Paul Heinrich Söding (born 20 February 1933 in Dresden, Germany) is a German physicist. He is best known for his work in particle physics and as former director of research of the German particle physics lab DESY.

== Career ==
Paul Söding studied physics at the University of Hamburg and the Ludwig-Maximilians-Universität München in Germany. He was the first doctoral student of Willibald Jentschke in Hamburg. In 1964, he received his doctorate from the University of Hamburg. He subsequently did research at the University of California, Berkeley, Cornell University in New York, and the European particle physics research lab CERN.

In 1969, he became senior scientist at the Deutsches Elektronen-Synchrotron (DESY) in Hamburg. There he and his colleagues at the TASSO detector used the PETRA positron-electron accelerator to observe the first direct evidence of the gluon, the elementary particle that mediates the strong nuclear force. For that discovery, he was awarded, together with Bjørn Wiik, Günter Wolf, and Sau Lan Wu, with the Prize for High Energy and Particle Physics of the European Physical Society. As research director at DESY from 1982 until 1991, he contributed to the research program at the HERA accelerator.

His efforts to get the Tetraelectronvolt Energy Superconducting Linear Accelerator (TESLA) built at DESY were not successful. The project was, however, merged into the International Linear Collider (ILC) plans.

After the German reunification in 1990, the former GDR institute for high energy physics at Zeuthen near Berlin was integrated into DESY. Paul Söding became director of this institute in 1991. It is mainly due to his efforts that the Zeuthen institute has gained global recognition. He retired from this position in 1998. In 1998, he was granted emeritus status.

In 1995, he was awarded the High Energy Particle Physics Prize of the European Physical Society, together with Bjorn H. Wiik, Gunter Wolf, Sau Lan Wu, "for the first evidence for three-jet events in e+e- collisions at PETRA". In 2001, his efforts were recognized with the German Federal Cross of Merit (First Class) Medal awarded by the German President.

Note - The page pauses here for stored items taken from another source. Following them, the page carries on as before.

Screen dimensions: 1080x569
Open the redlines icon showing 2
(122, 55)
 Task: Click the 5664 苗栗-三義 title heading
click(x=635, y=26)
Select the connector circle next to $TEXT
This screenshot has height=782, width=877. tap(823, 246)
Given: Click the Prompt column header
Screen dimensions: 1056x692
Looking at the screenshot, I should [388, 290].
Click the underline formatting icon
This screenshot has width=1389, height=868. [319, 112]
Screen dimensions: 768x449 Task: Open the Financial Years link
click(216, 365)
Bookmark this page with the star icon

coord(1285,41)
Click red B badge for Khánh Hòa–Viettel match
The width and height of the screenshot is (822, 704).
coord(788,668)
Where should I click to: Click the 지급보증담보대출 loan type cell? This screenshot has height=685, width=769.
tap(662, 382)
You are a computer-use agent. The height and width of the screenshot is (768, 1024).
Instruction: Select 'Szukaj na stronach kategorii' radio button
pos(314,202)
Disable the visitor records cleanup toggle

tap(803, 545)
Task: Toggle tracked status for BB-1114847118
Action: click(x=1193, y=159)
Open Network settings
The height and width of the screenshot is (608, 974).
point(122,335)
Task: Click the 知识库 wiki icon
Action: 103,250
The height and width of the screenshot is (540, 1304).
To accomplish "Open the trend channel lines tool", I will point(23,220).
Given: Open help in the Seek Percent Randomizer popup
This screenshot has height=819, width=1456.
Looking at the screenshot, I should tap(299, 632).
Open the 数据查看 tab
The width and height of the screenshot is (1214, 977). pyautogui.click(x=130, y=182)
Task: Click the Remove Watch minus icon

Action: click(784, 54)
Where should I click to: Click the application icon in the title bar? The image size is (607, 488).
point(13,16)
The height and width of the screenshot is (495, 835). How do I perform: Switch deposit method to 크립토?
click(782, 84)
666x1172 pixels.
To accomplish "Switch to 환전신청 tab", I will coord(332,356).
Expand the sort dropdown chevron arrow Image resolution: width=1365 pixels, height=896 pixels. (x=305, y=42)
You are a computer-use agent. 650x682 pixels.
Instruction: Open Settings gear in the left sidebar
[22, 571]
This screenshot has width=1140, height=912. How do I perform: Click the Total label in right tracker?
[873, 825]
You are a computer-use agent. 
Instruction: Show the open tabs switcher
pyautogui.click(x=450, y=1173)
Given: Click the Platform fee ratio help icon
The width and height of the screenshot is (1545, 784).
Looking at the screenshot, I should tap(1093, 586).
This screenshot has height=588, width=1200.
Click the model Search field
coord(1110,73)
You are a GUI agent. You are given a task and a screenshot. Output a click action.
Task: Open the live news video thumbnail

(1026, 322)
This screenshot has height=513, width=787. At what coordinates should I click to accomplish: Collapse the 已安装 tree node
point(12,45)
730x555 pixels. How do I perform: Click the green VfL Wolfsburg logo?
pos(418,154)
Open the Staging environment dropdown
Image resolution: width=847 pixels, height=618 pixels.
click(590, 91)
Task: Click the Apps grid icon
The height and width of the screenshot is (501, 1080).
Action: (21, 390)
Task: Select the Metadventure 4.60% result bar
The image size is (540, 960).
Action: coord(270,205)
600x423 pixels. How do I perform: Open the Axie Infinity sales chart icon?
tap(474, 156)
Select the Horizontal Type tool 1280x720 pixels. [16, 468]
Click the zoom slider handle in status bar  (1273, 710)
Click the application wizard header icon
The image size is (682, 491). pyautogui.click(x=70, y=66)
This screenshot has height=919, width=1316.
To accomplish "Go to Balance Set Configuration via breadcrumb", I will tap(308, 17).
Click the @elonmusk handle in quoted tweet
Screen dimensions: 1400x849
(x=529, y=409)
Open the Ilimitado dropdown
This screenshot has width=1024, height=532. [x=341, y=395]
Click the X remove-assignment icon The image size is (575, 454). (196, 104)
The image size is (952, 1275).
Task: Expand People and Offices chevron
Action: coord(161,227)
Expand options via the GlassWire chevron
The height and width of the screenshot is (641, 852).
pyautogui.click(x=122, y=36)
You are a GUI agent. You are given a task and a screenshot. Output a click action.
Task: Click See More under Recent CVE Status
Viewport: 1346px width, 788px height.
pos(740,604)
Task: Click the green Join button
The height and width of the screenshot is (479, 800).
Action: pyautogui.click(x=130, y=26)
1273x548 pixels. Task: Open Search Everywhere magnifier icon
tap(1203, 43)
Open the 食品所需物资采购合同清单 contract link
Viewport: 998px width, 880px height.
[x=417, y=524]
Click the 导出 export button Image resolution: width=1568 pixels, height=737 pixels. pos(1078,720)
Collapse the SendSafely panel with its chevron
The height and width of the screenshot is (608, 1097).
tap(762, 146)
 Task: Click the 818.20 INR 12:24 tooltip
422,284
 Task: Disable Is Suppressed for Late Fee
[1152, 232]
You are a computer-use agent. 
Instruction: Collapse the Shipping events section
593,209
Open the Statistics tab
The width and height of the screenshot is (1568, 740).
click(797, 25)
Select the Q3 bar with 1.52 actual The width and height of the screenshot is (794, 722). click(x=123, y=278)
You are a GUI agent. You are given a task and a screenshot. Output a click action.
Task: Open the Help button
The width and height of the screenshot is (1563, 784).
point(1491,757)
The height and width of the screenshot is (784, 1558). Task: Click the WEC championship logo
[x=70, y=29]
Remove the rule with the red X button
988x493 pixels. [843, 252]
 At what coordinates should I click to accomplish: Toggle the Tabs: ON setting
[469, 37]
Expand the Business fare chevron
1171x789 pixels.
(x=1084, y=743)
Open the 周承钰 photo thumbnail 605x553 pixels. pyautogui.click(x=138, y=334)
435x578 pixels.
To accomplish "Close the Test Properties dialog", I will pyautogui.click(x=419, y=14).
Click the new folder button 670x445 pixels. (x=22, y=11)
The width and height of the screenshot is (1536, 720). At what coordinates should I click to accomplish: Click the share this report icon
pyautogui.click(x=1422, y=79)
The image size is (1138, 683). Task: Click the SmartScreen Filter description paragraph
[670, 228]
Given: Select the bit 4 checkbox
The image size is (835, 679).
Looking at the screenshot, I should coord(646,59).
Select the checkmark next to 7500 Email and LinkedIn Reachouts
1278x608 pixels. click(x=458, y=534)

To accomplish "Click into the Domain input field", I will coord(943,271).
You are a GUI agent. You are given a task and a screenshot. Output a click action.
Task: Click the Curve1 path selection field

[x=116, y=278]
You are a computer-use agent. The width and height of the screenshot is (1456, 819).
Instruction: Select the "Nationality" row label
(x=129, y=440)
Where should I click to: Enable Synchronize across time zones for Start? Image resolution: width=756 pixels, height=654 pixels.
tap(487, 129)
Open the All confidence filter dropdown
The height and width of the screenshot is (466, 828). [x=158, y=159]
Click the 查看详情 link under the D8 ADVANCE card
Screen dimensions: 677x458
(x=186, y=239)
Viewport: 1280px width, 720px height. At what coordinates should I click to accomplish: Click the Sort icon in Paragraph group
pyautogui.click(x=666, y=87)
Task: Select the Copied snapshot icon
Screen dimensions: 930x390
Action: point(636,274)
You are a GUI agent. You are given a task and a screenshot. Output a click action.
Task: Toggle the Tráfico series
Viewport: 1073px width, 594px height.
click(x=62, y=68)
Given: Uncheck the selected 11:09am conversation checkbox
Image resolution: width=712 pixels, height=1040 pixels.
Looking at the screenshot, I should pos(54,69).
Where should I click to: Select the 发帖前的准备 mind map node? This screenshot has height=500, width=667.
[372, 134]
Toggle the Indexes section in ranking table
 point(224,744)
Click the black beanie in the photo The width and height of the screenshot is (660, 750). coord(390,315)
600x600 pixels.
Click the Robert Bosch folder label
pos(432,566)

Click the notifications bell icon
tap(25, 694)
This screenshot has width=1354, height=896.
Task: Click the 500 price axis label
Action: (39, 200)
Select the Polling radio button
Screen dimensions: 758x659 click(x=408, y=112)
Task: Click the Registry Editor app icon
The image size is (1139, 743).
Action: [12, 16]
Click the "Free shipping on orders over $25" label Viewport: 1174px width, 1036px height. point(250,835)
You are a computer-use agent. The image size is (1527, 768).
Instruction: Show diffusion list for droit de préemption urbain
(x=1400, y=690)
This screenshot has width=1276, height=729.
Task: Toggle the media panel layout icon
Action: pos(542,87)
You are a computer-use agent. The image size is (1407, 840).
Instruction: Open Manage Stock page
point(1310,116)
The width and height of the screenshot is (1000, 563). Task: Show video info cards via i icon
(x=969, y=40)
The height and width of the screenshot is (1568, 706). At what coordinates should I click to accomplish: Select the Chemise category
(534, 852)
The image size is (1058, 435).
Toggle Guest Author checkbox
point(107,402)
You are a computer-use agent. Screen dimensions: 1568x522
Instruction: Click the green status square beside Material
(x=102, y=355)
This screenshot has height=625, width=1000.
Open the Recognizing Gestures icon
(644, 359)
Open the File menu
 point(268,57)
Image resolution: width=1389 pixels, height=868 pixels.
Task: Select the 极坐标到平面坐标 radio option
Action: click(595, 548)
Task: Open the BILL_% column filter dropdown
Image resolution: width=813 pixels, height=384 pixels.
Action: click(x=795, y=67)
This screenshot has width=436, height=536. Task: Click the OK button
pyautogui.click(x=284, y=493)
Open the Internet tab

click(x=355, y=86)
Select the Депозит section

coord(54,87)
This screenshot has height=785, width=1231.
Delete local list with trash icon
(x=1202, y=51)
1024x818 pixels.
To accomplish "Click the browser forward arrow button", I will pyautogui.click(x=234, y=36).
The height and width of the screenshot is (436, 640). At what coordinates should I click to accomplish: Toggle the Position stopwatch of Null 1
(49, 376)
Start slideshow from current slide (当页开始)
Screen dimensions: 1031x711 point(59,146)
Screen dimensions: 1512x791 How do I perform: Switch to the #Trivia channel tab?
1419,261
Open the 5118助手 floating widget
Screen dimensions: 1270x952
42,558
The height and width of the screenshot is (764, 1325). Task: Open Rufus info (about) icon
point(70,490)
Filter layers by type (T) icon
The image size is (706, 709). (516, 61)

As of 2012, he is still active at the Humboldt University of Berlin.

== Publications ==

He was co-author of the "Review of particle properties" for several years. He was one of the original members of the "Meson Team" later renamed to the Particle Data Group. He left the team in 1975. He wrote and co-authored several books in English and German and many papers on particle physics.